Known as the New Jersey CEO Council and emanating from Gov. Phil Murphy’s Restart and Recovery Commission, which was formed in April to advise and help the administration with the safe reopening of the state’s economy, executives on the council are from: BD, Campbell Soup Company, Johnson & Johnson, Merck & Co., Prudential Financial, PSEG, RWJBarnabas Health, Verizon, and Zoetis.
These CEOs are also challenging other businesses in the state to produce an additional 40,000 jobs and $250 million in total purchasing for a total impact of 70,000 hires/trainees and $500 million in local spending.

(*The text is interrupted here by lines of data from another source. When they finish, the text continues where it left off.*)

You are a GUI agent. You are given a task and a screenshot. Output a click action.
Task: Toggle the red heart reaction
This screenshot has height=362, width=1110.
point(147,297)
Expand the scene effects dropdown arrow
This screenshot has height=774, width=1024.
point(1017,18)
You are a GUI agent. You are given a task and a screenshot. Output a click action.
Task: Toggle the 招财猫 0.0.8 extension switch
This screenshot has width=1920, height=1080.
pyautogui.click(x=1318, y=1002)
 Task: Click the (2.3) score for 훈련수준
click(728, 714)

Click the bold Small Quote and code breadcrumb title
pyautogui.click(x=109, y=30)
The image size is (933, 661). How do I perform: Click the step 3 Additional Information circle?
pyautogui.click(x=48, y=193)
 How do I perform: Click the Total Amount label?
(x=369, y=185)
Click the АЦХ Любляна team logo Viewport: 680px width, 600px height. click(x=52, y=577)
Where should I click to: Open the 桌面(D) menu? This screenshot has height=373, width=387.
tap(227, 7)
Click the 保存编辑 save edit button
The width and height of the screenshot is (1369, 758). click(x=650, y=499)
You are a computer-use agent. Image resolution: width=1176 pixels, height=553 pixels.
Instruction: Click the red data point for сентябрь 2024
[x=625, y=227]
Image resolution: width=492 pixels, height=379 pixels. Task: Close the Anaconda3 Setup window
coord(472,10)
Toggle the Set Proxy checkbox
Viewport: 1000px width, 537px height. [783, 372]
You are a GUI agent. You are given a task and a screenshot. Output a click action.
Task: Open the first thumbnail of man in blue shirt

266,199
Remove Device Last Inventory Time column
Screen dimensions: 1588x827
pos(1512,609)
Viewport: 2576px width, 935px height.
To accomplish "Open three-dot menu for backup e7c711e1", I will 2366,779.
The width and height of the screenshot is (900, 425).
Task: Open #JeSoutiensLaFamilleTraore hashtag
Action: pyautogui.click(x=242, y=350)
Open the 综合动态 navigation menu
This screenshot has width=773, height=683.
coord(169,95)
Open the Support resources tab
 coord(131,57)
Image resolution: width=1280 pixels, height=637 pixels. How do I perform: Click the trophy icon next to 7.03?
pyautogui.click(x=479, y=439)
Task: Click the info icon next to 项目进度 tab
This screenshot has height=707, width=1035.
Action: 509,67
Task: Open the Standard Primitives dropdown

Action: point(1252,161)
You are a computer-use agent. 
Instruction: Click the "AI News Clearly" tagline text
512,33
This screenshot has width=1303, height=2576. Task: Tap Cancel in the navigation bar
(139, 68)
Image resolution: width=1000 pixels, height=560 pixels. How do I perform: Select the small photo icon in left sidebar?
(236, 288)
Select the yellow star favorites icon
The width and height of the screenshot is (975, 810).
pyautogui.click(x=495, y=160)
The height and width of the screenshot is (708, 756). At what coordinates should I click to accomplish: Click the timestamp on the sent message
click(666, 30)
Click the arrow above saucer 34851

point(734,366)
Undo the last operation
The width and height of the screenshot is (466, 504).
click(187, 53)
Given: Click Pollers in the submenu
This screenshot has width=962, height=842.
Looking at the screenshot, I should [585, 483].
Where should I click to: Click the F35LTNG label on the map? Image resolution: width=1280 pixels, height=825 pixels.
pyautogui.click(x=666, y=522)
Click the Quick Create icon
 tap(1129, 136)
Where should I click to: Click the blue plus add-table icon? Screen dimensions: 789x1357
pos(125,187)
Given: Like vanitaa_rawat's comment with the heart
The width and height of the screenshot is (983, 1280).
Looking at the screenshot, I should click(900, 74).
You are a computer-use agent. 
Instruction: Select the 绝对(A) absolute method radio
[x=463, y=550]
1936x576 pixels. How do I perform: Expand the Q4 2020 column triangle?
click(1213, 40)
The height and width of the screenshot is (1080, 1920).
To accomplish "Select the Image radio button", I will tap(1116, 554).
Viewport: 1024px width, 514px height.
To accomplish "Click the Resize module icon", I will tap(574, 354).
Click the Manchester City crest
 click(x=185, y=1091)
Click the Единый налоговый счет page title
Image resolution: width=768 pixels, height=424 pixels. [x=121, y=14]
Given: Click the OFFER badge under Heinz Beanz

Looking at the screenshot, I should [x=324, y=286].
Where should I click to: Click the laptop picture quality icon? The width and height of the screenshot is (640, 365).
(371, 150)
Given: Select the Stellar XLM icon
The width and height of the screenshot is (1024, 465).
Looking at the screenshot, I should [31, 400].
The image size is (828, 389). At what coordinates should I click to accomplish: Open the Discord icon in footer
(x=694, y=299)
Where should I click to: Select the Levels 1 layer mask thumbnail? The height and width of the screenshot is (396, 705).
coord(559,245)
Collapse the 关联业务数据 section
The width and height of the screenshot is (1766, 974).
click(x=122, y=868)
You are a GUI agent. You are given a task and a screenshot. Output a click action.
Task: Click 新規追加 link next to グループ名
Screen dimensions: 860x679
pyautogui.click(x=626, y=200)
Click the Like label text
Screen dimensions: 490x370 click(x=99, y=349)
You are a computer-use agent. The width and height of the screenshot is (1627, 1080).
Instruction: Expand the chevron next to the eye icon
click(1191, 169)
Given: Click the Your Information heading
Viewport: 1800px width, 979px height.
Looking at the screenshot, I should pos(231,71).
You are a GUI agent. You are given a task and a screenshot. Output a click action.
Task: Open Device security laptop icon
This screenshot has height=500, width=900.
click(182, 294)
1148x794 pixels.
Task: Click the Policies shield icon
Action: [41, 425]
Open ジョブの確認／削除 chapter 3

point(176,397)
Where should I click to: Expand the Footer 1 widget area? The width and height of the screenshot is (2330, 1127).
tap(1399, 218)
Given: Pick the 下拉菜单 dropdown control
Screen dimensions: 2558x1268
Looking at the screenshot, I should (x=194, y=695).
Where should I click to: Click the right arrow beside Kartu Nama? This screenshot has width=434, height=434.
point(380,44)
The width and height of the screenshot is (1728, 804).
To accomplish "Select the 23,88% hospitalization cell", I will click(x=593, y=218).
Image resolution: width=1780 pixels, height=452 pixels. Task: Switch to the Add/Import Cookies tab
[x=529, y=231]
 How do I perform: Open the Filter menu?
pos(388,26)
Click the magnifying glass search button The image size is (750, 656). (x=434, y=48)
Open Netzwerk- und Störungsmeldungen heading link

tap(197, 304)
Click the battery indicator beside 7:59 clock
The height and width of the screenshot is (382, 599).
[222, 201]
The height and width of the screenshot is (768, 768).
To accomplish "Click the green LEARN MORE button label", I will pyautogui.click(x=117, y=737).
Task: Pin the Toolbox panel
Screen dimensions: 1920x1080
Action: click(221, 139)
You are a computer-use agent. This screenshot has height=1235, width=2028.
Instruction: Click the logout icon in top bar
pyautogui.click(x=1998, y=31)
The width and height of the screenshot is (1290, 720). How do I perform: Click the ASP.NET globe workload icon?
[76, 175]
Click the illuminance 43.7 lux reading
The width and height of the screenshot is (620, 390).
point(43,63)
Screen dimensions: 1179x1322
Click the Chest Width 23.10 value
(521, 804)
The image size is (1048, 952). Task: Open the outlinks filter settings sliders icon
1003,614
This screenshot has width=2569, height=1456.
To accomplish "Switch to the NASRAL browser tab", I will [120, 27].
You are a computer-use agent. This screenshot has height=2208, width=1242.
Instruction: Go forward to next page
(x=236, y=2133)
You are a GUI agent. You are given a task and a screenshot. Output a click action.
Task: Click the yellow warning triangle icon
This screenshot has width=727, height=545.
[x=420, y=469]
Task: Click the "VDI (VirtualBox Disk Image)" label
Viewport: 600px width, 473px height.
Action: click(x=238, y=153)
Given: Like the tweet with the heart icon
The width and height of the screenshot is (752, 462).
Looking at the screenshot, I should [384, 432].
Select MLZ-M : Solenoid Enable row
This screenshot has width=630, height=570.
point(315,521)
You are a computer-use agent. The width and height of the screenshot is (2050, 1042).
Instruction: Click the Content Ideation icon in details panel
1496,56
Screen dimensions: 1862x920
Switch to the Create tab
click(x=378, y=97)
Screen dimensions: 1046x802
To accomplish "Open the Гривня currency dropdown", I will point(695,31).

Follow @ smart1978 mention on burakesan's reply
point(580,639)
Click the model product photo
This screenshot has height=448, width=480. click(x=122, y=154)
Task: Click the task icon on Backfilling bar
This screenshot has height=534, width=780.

The announcement was made during a Zoom press conference this morning with Gov. Murphy who said that equity and diversity are at the center stage of these initiatives.
“In terms of hiring, this comes with a clear focus on historically underrepresented communities of color and other traditional underserved groups,” he said. “This is a great example of the reality we have to embrace. We have said so many times that the virus did not create the inequities, but it has laid them bare.
“This is not an exercise of getting back to the so-called ‘good-old-days.’ This is about taking the state to a place it has never been before,” he said.
Ken Frazier, co-chair of the CEO Council as well as co-chair of the Restart and Recovery Commission, said the initiatives ensure the state’s economic recovery is shared equitably across all socio-economic categories. “That is important since this recession, created by the pandemic, is one of the most unevenly experienced downturns in our country’s history,” he said.
The coalition is expected to create a series of programs to meet its goals, including the creation of the first statewide and first government-supported Career Impact Bond Fund, and a Procurement Center of Excellence.
Career Impact Bonds pay for the cost of the training programs and wrap-around services on behalf of the student beneficiaries. Students then pay back the costs over time once they attain and maintain employment with a salary above a certain threshold. The repaid money is recycled to fund training for future students.
Meanwhile, the Procurement Center of Excellence will provide resources and training to support the growth of diverse and small New Jersey-based suppliers to prepare them to work with large corporations.
Among other CEOs speaking at this morning’s conference was Barry Ostrowsky, president and CEO of RWJBarnabas Health, who commented that the goal of the council is similar to RWJBarnabas’s mission of making the communities is serves healthier. This includes addressing community inequities. “We must all address the social determinants of health, which tend to be dominated by chronic unemployment, a lack of economic development, substandard housing, food insecurity and violence in the streets,” he said.